**TEXT SECTION**
Blueberry Streusel Loaf Cake

I thought I’d give you something savory next. “Enough with the baking!” I told myself. Then I found myself searching for the perfect cake to add to my mishloach manos. I originally wanted to make my famous copy cat Starbucks lemon loaf cake, but I couldn’t find the lemon extract I usually use in the store.

Off I went looking for a good loaf cake idea. Nothing will beat the lemon loaf (in my opinion) but something that would make a good plan B. A loaf cake that tasted exactly like your best bakery blueberry muffin seemed to be a good place to start!

It took a few times to get it just right. Not too dry, not too moist, and no sinking blueberries. Some recipes call for tossing the blueberries in flour before baking to prevent sinking, but this batter is just thick enough to hold them in place. I love that there is oil, and not butter or margarine, in the batter. We save that not good for you goodness for the crumbly topping. Sinful as it should be be.

**TASK INSTRUCTIONS**
Continue the blueberry streusel loaf cake post, starting right after its last sentence.

**SUPPLIED DATA**
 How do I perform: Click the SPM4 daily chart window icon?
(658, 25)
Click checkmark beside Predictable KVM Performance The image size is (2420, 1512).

**EXPECTED OUTPUT**
Cut yourself a slice, grab a steaming cup of coffee and your laptop, and hang out a while.

Blueberry Streusel Loaf Cake


for the cake:

  • 3/4 Cup Sugar
  • 1/2 Cup Milk (soy or regular)
  • 1/2 Cup Oil
  • 1 Large Egg
  • 1 Tsp Vanilla Extract
  • 2 Cups All-purpose flour
  • 2 Tsp Baking Powder
  • 1/4 Tsp Salt
  • 1 Pint Fresh blueberries

for the streusel topping:

  • 1/4 Cup Sugar
  • 5 Tbsp All-purpose flour
  • 4 Tbsp Butter or margarine cut into chunks
  • 3/4 Tsp Cinnamon


  • Preheat the oven to 350 degrees.
    In a medium bowl, stir together the sugar, milk, oil, egg and vanilla. In a separate bowl, combine the flour, baking powder and salt. Add the dry ingredients to the wet ingredients and stir until just combined.
  • Fold the blueberries gently into the batter with a spatula.
    Pour the bread batter into a parchment lined loaf pan. Combine the topping ingredients in a bowl, and form crumbs with your fingers. Sprinkle over the cake.
    Bake for 60-65 minutes.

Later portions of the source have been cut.